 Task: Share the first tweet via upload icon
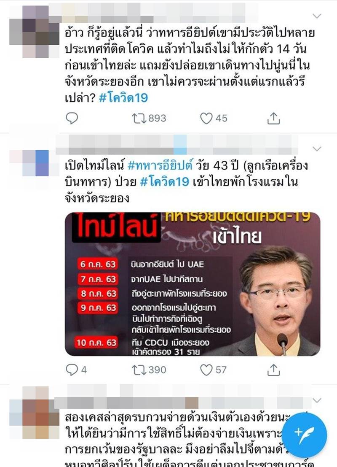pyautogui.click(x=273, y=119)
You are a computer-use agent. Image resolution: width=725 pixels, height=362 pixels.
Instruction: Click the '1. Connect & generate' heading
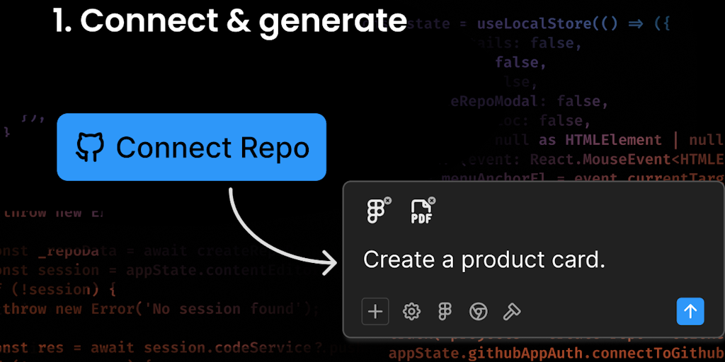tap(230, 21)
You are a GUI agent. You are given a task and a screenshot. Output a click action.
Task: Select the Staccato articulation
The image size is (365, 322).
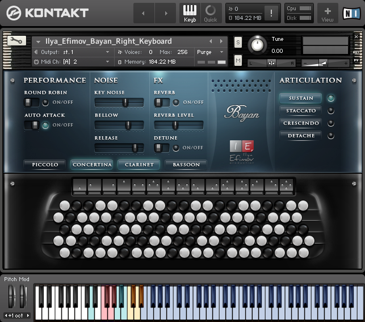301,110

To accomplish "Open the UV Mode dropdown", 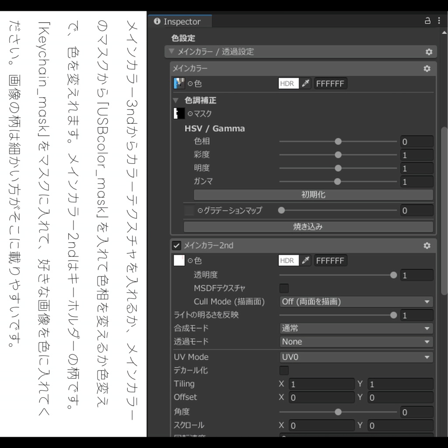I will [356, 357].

- - - -

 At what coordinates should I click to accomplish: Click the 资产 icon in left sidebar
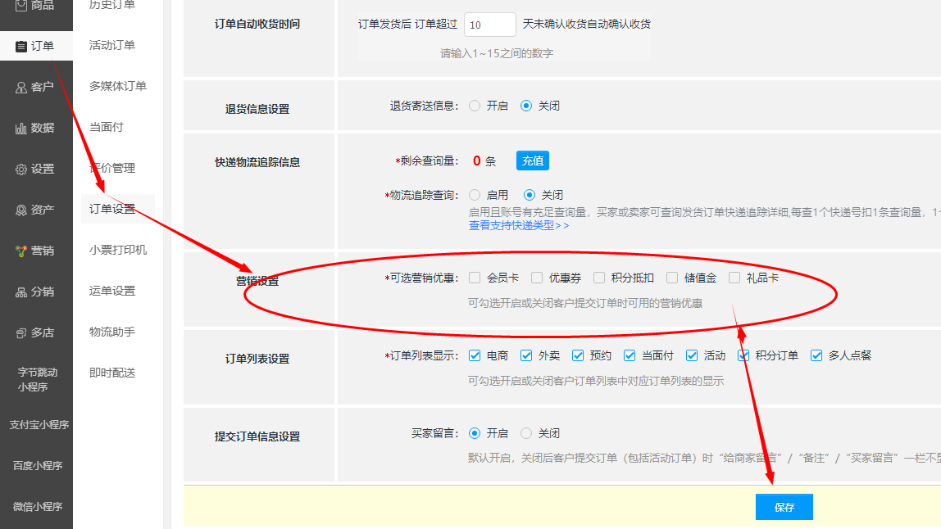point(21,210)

- - - -

#### What to work on
Whenever a line in the material contains the word "agent", copy that line.

#### Result of this task
You are a computer-use agent. Image resolution: width=725 pixels, height=362 pixels.
You are a GUI agent. You are given a task and a screenshot. Output a click action.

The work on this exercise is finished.